[CLUE-Tech] cisco 678 -- web server

Dave Anselmi anselmi at americanisp.net
Sun Feb 10 13:06:36 MST 2002


jason at matchingmoms.com wrote:

[...]

> I can surf the web from all three boxes.  I can also surf the web from my
> Windows 98 box through its 56K modem.  My Linux web server serves pages to
> all three boxes when summoned using its private address (192.168.0.200).
>
> I can ping 63.231.83.57 and 63.231.83.254 (one of these should be the
> outside address of the router) from any box.  However, pointing my browser
> from any box to either of these 63.x.x.x addresses causes the browser to
> spin and spin.  My httpd and message logs are functioning properly (they
> catch messages in other cases, but not here) and show nothing.

The piece you are missing is DNAT to your webserver.  DNAT changes the
destination address on incoming connections.  I can ping your router, but port
80 isn't open on it (because its built in webserver is disabled and there's no
DNAT entry).

The way to set up DNAT on a 678 is like this:

set nat entry add <internal ip> <internal port> <external ip> <external port>
<tcp|udp>

You can leave out the external ip and port, but I'm not sure how well that
will work - a windows server I tried it with didn't.

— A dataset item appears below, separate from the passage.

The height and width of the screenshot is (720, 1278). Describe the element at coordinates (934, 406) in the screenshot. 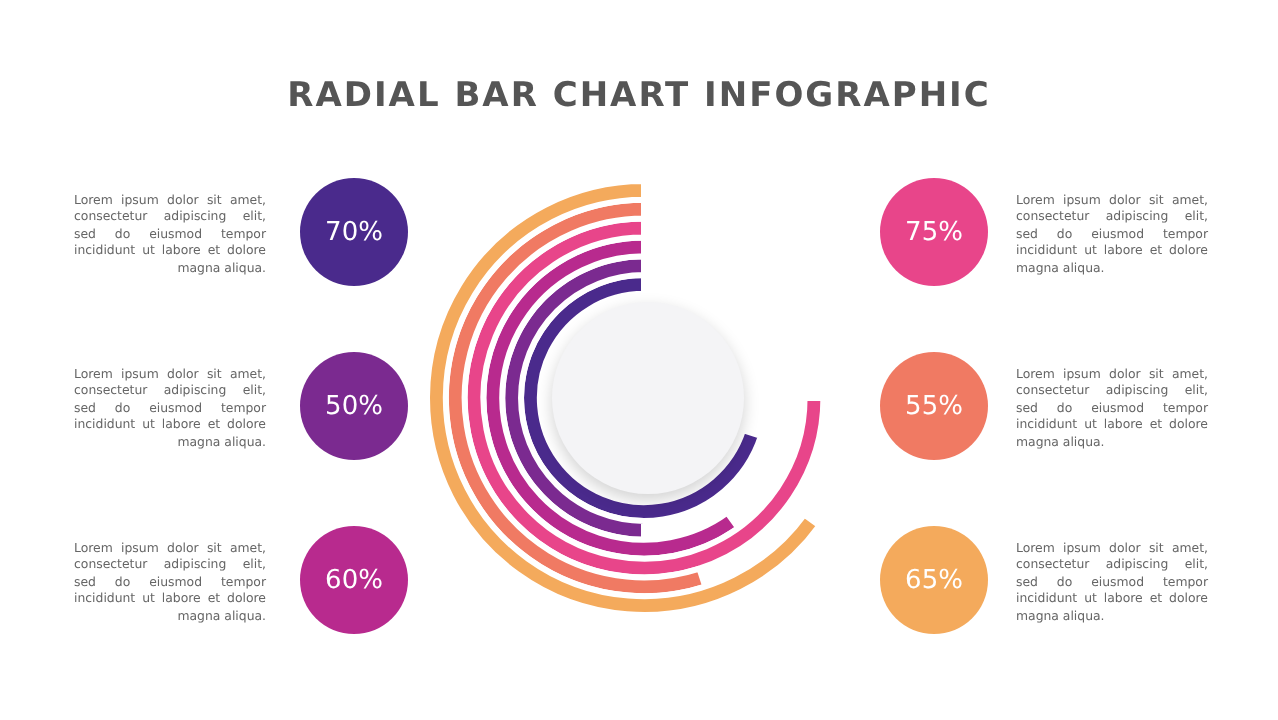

Now, you are doing NAT at your 678.  Are you also doing it on the firewall?
If so, you will have to have a NAT entry from the 678 to 10.0.0.2 and then one
from the firewall to 192.168.0.200.  You don't have to run NAT on your
firewall, but then you'll have to have its routing (and the 678's) set up
correctly (up to you which you think is more complicated).

The external address you care about is 63.261.83.57.  The 63.261.83.254 is the
other end of your 678's ppp connection - your ISP's hardware.